**To do:**
a) Using the post on eating cheaply and locally, decide whether each statement agrees with it: (i) The writer buys ham, egg and cheese sandwiches from the local bagel shop on the way to work. (ii) Hudson proper has no grocery store of its own. (iii) The Hudson food co-op is already open. Answer yes or no for each and quote the words of the post that decide it.
b) In the post on eating cheaply and locally, where do Hudson city residents have to go to reach actual grocery stores?
c) Continue the post on eating cheaply and locally after its final sentence.

++++ Text shown ++++

I'm beginning to think that this little undertaking might end up being good for the waistline, as well as for the wallet. Where I would normally tend to snack mindlessly, or grab bits of this or that without a thought, I'm now so focused on every dime that I am NOT eating anything unplanned. At over $3 a go, there will be no ham, egg and cheese sandwiches from the local bagel shop on the way to work. Not to say that cheap, unhealthy choices don't abound, because they sure as hell do, but I'm currently trending more towards whole food items made quite simply. In an effort to do a little advance planning for the week ahead, I've got a pan of beans and greens working on the stove (kale, some hot Italian sausage, cannelini it!), and a couple sweet potatoes baking in the oven (easy to turn into a hearty lunch with some salsa and black beans).

It's not escaping me, either, that this is pushing me towards eating as the Gospel According to Michael Pollan (of "The Omnivore's Dilemma" fame) would encourage us to. Lots of whole foods, with a focus on vegetables and fruits, sourced locally when possible, and supplemented in small doses by meats. There's no doubt that I live in an area where agriculture flourishes to an almost ridiculous degree. If one lives in, say, Manitoba (Hi, Mum and Da!), you're going to have different constraints. To that I would say you have to get to know what thrives in your area, and make the most of it. My folks up north have abundant, cheap sources of meat and fish, and no one in the world is a more vigorous preserver of garden produce than my mother. And when your growing season is about 3 minutes long, that takes far more planning and skill than I possess!

As many aspects of our lives become curtailed by rising gas prices, it can't help but to be reflected in our food costs as well. The further things travel, and the more climate controlled they must be to arrive "fresh" at their destinations, the higher their accompanying price tags must be as well. Where local foods from farmer's markets have often been thought of as more costly in comparison to their mass produced and shipped grocery store brethren, they not only more honestly reflect the cost of food production, but are becoming competitive with similar items shipped from afar. With the tremendous social, environmental and dietary benefits that can result from sourcing one's diet close to home, I am increasingly hopeful that doing so can be accessible to all parts of a community, not merely the affluent and well-intentioned.

In related local food news, Hudson appears to be on the verge of beginning a food co-0p! While it appears to still be in the rough planning stages, I love the heart of the idea. And as Hudson proper lacks an actual grocery store (city residents have to wend their way out to Greenport for actual grocery stores, which, to the many people with no vehicles, means either a pricey cab ride or a long slog), so to have something like this right in the heart of the city could be a tremendous asset. I do worry that prices may be prohibitive, but hope that there will be ample promotion of affordability via member participation that it could be accessible to everyone. Definitely something to look forward to and support!

++++ Information given ++++

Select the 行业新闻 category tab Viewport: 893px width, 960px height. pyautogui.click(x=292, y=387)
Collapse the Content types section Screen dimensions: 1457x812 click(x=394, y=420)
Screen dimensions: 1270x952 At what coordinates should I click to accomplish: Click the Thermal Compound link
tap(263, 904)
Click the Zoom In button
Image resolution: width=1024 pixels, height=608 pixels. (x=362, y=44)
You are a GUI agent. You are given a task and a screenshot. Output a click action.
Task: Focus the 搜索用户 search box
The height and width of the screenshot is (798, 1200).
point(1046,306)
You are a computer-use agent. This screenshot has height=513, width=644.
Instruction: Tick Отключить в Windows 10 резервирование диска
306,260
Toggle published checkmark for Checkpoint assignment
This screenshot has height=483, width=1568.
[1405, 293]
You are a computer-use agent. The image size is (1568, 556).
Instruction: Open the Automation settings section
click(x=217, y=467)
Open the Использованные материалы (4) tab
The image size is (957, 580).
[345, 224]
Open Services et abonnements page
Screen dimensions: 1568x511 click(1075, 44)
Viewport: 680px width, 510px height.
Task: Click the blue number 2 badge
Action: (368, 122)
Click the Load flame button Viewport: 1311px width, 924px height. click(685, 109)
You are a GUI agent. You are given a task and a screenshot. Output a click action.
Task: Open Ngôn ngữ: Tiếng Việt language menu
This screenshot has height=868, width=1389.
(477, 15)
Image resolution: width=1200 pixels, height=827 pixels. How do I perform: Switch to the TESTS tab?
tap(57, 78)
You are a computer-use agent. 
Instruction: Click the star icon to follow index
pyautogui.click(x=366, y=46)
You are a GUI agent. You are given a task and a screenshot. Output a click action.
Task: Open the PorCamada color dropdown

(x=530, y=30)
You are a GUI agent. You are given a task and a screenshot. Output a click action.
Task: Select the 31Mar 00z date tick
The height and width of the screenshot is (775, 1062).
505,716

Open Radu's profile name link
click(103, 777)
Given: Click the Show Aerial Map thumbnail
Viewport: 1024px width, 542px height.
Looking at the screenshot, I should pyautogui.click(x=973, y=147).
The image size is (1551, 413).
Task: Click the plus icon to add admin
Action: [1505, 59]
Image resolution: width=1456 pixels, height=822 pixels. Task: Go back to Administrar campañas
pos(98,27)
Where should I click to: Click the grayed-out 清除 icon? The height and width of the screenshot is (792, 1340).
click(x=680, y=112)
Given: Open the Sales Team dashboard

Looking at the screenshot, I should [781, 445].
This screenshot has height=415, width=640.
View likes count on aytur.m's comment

++++

**Solved tasks:**
a)
(i) No: "there will be no ham, egg and cheese sandwiches from the local bagel shop on the way to work."
(ii) Yes: "Hudson proper lacks an actual grocery store"
(iii) No: "it appears to still be in the rough planning stages"

b) Greenport.

c)
Ok, that's enough proselytizing for now. Plus, I'm hungry and dinner's ready, so I'm going to go stuff my face. For those of you keeping track at home, we are now looking at...

Today's groceries of $13.99 and 2 slices of cheese pizza at $3.78, which brings us to...

Balance: $128.59

Saturday, June 4, 2011

It's not all Ramen over here....

Sigh...I had such big plans for high productivity today. In my idealized world, I would have created a carefully planned grocery list, planned a week's worth of meals, done all my weekend errands and cured some tropical disease. There are weekends when this actually happens, and I am a machine of efficiency. (Well, my progress with tropical illness is slow, but I'm a geologist by training, so I'm guessing the learning curve is steep.) That so did NOT happen today. It's been an emotionally stressful week, which likely didn't help, but I'm willing to bet that neither did playing Spades until 4 am, either. Oh well...too tears in a bucket, and all that.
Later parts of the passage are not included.